Segment Open
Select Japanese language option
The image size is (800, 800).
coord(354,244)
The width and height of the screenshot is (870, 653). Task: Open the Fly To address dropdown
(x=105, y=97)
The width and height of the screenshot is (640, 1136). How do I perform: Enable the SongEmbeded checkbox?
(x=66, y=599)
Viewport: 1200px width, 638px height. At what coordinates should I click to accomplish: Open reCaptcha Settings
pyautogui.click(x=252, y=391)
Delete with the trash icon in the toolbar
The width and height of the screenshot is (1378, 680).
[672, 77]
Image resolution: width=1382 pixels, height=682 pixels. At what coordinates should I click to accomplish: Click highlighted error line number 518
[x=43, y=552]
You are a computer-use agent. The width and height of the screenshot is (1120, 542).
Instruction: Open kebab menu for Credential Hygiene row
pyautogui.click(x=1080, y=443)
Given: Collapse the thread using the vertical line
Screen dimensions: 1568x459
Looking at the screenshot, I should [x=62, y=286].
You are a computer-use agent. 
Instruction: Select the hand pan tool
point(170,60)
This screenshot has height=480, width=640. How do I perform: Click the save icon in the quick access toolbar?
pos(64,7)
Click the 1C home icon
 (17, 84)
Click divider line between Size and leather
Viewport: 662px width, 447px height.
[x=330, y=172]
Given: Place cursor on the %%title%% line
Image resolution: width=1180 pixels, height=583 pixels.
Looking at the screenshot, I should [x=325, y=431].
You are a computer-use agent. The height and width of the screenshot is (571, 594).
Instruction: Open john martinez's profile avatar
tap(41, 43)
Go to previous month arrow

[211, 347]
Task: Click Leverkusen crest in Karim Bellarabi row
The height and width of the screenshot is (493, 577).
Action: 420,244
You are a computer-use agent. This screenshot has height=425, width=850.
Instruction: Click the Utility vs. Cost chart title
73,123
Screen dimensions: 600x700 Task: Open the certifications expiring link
Segment Closed
(WHAT TO WORK ON):
The data must be given again in full. Keep every line identical.

(TASK OUTPUT):
Select Japanese language option
The image size is (800, 800).
coord(354,244)
The width and height of the screenshot is (870, 653). Task: Open the Fly To address dropdown
(x=105, y=97)
The width and height of the screenshot is (640, 1136). How do I perform: Enable the SongEmbeded checkbox?
(x=66, y=599)
Viewport: 1200px width, 638px height. At what coordinates should I click to accomplish: Open reCaptcha Settings
pyautogui.click(x=252, y=391)
Delete with the trash icon in the toolbar
The width and height of the screenshot is (1378, 680).
[672, 77]
Image resolution: width=1382 pixels, height=682 pixels. At what coordinates should I click to accomplish: Click highlighted error line number 518
[x=43, y=552]
You are a computer-use agent. The width and height of the screenshot is (1120, 542).
Instruction: Open kebab menu for Credential Hygiene row
pyautogui.click(x=1080, y=443)
Given: Collapse the thread using the vertical line
Screen dimensions: 1568x459
Looking at the screenshot, I should [x=62, y=286].
You are a computer-use agent. 
Instruction: Select the hand pan tool
point(170,60)
This screenshot has height=480, width=640. How do I perform: Click the save icon in the quick access toolbar?
pos(64,7)
Click the 1C home icon
 (17, 84)
Click divider line between Size and leather
Viewport: 662px width, 447px height.
[x=330, y=172]
Given: Place cursor on the %%title%% line
Image resolution: width=1180 pixels, height=583 pixels.
Looking at the screenshot, I should [x=325, y=431].
You are a computer-use agent. The height and width of the screenshot is (571, 594).
Instruction: Open john martinez's profile avatar
tap(41, 43)
Go to previous month arrow

[211, 347]
Task: Click Leverkusen crest in Karim Bellarabi row
The height and width of the screenshot is (493, 577).
Action: 420,244
You are a computer-use agent. This screenshot has height=425, width=850.
Instruction: Click the Utility vs. Cost chart title
73,123
Screen dimensions: 600x700 Task: Open the certifications expiring link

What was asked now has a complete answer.